En Hongrie, une clique calviniste pour changer le monde
En avril prochain, Viktor Orban sera triomphalement réélu à son poste de premier ministre. Au terme de trois mandats, dont deux successifs, la bête noire de Bruxelles reste plus appréciée que jamais par une majorité de Hongrois. Ses outrances contre l’Europe, les étrangers, le libéralisme, son admiration pour les hommes forts, les systèmes autoritaires, le conservatisme radical, tout cela n’entame en rien sa popularité. La raison en est simple: Viktor Orban incarne l’air du temps. Mieux, c’est un précurseur, un homme particulièrement doué pour la politique, comme Kaczynski en Pologne. Et ces leaders sont là pour durer.
Ce tableau, le philosophe et écrivain hongrois Gaspar Miklos Tamas la peint en début de semaine lors d’une intervention au Graduate Institute de Genève, avec une palette de couleurs de plus en plus sombres.
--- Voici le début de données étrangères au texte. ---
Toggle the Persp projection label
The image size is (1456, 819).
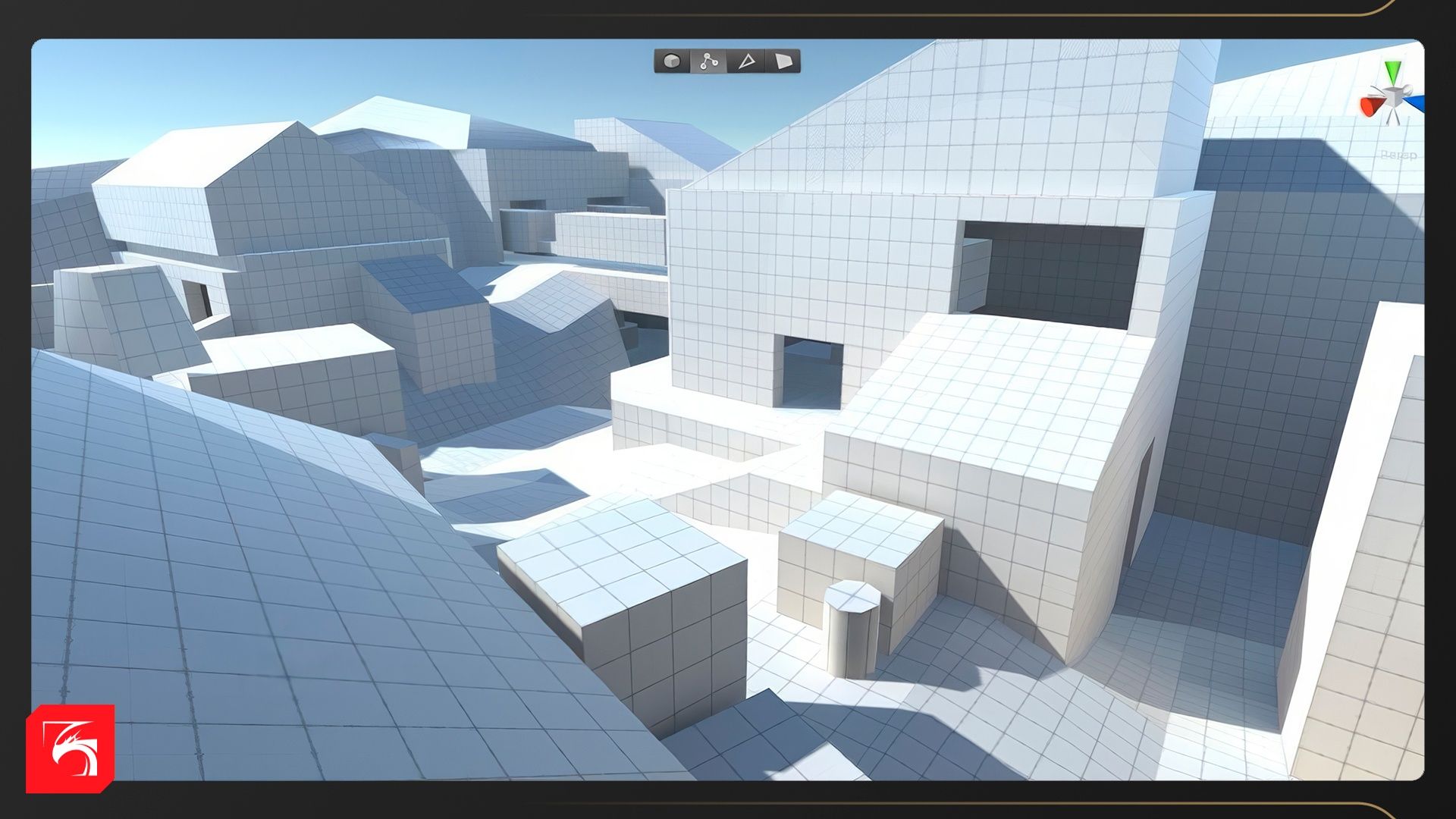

Pour qui veut comprendre ce qui se passe en Europe centrale, il est urgent d’entendre cet ancien député issu des rangs de la gauche qui a siégé durant les années 1990 sur les mêmes bancs du parlement que les hommes qui dirigent aujourd’hui son pays.
Que dit-il? Tout d’abord, qu’il ne faut pas se tromper de cible: Viktor Orban n’est pas en train de réinstaurer une dictature totalitaire, de même qu’il n’est pas un idéologue nationaliste. Son pouvoir est d’un type particulier, informel, fluide, instinctif, laissant une grande part à l’improvisation. Il ne vise pas à renforcer l’Etat, mais s’appuie sur une clientèle privée, et cherche à recréer l’ancien système royal. Le petit groupe d’hommes – politiques ou entrepreneurs – dont il s’est entouré pour diriger le pays a la particularité d’être composé de calvinistes dans un pays majoritairement catholique.
Pour mieux contrôler le pays, Viktor Orban en affaiblit les institutions: parlement, justice, médias, universités, musées, archives sont marginalisés. Cette entreprise de délégitimisation de l’Etat crée une grande incertitude. Une incertitude qui s’ajoute à une anxiété plus générale face à l’avenir, au monde extérieur, à l’étranger. Ce nouvel autoritarisme tolère les élections, mais que valent des élections sans presse libre? La parole du premier ministre, relayée par les groupes de presse en main de ses oligarques, est désormais la seule audible en Hongrie, à l’exception de l’enclave de Budapest.
L’air du temps en Hongrie, explique Gaspar Miklos Tamas,
Ce nouvel autoritarisme tolère les élections, mais que valent des élections sans presse libre?
c’est se replonger dans la lecture d’Oswald Spengler, théoricien du déclin de l’Occident et de la révolution conservatrice avant l’avènement du nazisme (mouvement auquel il n’adhéra toutefois pas). Pour Viktor Orban, l’Occident est fini, la démocratie, le libéralisme sont voués à disparaître. L’avenir, ce sont des hommes comme lui, comme Donald Trump, comme Vladimir Poutine ou Xi Jinping. Sa haine, bien avant George Soros, est entièrement dirigée contre Angela Merkel et cette Allemagne qui incarne la décadence. Vient ensuite le pape François, tenu pour un gauchiste homosexuel…
Cette Hongrie de 2017 ressemble à l’Europe de l’entre-deux-guerres marquée par l’avènement de l’extrême droite. A quelques différences près: il n’y a pas de groupes de fanatiques dans les rues, on n’est pas emprisonné pour ses opinions et le soutien au leader est sincère. Cette Hongrie n’a rien d’exceptionnel, ajoute le philosophe, qui voit la même dynamique ailleurs en Europe et aux Etats-Unis, le triomphe de l’ethnicisme en étant un signe avant-coureur. «Toute ma jeunesse disparaît», expliquait mardi Gaspar Miklos Tamas, le jour de ses 69 ans, en évoquant les intellectuels occidentaux qui inspiraient les Hongrois sous la dictature communiste. «Et il n’y a plus rien pour les remplacer.»